DATA FOR PROCESSING:

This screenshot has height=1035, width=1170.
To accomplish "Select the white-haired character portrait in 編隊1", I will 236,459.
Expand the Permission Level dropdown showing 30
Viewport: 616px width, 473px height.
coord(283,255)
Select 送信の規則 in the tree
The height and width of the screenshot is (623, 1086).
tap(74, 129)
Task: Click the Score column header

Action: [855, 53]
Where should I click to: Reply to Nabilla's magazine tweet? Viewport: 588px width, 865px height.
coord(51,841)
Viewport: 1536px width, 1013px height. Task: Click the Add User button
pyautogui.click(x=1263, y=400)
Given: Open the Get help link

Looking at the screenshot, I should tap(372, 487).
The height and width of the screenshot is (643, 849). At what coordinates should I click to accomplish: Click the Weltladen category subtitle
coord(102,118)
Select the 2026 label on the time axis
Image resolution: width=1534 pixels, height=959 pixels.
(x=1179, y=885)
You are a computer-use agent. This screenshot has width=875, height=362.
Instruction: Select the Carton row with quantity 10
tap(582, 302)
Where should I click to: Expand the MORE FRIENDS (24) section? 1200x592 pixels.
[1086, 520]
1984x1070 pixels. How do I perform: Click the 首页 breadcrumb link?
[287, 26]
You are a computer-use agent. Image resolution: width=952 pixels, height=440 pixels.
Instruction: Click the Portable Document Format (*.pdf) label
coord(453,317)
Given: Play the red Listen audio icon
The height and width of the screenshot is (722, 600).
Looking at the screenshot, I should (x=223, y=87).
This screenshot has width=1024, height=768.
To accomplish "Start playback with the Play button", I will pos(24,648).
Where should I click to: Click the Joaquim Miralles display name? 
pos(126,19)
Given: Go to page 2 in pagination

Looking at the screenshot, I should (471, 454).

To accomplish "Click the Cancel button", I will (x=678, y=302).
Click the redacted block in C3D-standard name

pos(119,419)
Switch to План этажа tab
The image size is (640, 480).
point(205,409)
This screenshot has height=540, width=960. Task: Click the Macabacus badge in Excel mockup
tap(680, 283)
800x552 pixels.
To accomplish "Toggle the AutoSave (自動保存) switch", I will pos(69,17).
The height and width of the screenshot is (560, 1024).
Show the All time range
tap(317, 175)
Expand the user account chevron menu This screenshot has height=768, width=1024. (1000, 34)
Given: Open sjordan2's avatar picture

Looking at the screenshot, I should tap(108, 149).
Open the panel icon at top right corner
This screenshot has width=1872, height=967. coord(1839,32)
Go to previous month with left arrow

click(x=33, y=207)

PROBLEM STATEMENT: What is needed is an exact retyping of every line from the one containing "Click the redacted block in C3D-standard name" through the final line of the entries, and only those lines.

TASK ANSWER:
Click the redacted block in C3D-standard name

pos(119,419)
Switch to План этажа tab
The image size is (640, 480).
point(205,409)
This screenshot has height=540, width=960. Task: Click the Macabacus badge in Excel mockup
tap(680, 283)
800x552 pixels.
To accomplish "Toggle the AutoSave (自動保存) switch", I will pos(69,17).
The height and width of the screenshot is (560, 1024).
Show the All time range
tap(317, 175)
Expand the user account chevron menu This screenshot has height=768, width=1024. (1000, 34)
Given: Open sjordan2's avatar picture

Looking at the screenshot, I should tap(108, 149).
Open the panel icon at top right corner
This screenshot has width=1872, height=967. coord(1839,32)
Go to previous month with left arrow

click(x=33, y=207)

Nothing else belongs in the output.